MANILA, Philippines – After a lackluster 3.7% economic growth in 2011, the Philippines would bounce back this 2012 with a 4.8% growth, the Manila-based Asian Development Bank (ADB) projected.
In its Asian Development Outlook 2012 released Wednesday, April 11, the ADB said increased public spending, investment, and private consumption will lift growth in the Philippines over the next two years.
In 2013, GDP growth is projected to quicken to about 5% on expectations of “a more favorable external environment and gathering momentum in infrastructure investment.”
However, it also noted that “long-standing structural weaknesses remain an obstacle to reaching the government’s 7% to 8% growth target.”

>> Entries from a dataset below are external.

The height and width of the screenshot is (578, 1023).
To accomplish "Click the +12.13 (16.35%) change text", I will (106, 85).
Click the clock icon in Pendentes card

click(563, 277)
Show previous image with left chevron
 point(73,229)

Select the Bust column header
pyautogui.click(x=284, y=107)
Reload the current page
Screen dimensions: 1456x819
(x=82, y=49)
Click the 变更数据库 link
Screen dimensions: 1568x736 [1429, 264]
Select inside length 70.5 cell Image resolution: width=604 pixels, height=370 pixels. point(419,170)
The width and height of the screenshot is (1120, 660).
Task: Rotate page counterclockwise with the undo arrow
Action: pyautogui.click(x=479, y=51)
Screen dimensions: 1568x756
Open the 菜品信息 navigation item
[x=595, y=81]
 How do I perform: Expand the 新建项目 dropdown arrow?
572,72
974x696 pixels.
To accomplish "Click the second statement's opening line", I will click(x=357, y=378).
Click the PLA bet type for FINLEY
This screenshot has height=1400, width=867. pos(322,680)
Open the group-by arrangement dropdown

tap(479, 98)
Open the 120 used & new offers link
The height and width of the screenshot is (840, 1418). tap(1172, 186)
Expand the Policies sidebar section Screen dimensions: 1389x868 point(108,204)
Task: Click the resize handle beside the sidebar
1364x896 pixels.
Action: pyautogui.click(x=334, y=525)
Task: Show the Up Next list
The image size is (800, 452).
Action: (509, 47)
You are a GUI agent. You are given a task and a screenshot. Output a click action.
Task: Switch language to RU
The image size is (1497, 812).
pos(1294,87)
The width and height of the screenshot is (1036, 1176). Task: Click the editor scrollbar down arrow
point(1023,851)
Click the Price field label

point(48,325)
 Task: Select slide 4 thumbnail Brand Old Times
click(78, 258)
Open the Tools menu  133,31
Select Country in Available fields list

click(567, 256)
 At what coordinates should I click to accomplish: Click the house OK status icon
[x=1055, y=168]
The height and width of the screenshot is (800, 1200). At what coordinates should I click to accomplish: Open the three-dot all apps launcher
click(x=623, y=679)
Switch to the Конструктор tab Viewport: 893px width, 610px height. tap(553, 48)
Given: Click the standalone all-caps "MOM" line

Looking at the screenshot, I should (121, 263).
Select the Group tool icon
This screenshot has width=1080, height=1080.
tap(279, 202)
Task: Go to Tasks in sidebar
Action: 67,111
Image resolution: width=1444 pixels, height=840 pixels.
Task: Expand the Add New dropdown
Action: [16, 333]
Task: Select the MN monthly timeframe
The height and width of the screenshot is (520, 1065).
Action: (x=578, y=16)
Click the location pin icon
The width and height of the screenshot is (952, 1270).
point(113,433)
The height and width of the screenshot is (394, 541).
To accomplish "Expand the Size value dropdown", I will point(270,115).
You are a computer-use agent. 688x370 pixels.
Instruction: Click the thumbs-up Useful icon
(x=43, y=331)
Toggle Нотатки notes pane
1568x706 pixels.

“Remittances and lower inflation will sustain private consumption, and strong business sentiment will continue to support private investment. A pickup in public investment and accommodative monetary policy will also aid the Philippine economy,” said Neeraj Jain, ADB’s Country Director for the Philippines.
“However, issues like poor infrastructure and weak governance must be tackled if the country’s economic gains are to benefit all,” he added.
“To overcome these obstacles, policymakers must accelerate efforts to improve the country’s infrastructure, as well as the governance and business environment, ADO 2012 says. This could include policy reforms to create the right incentives and selectively targeted government support to boost output of value-added goods, and to increase the number of high-productivity, high-wage jobs,” the report said.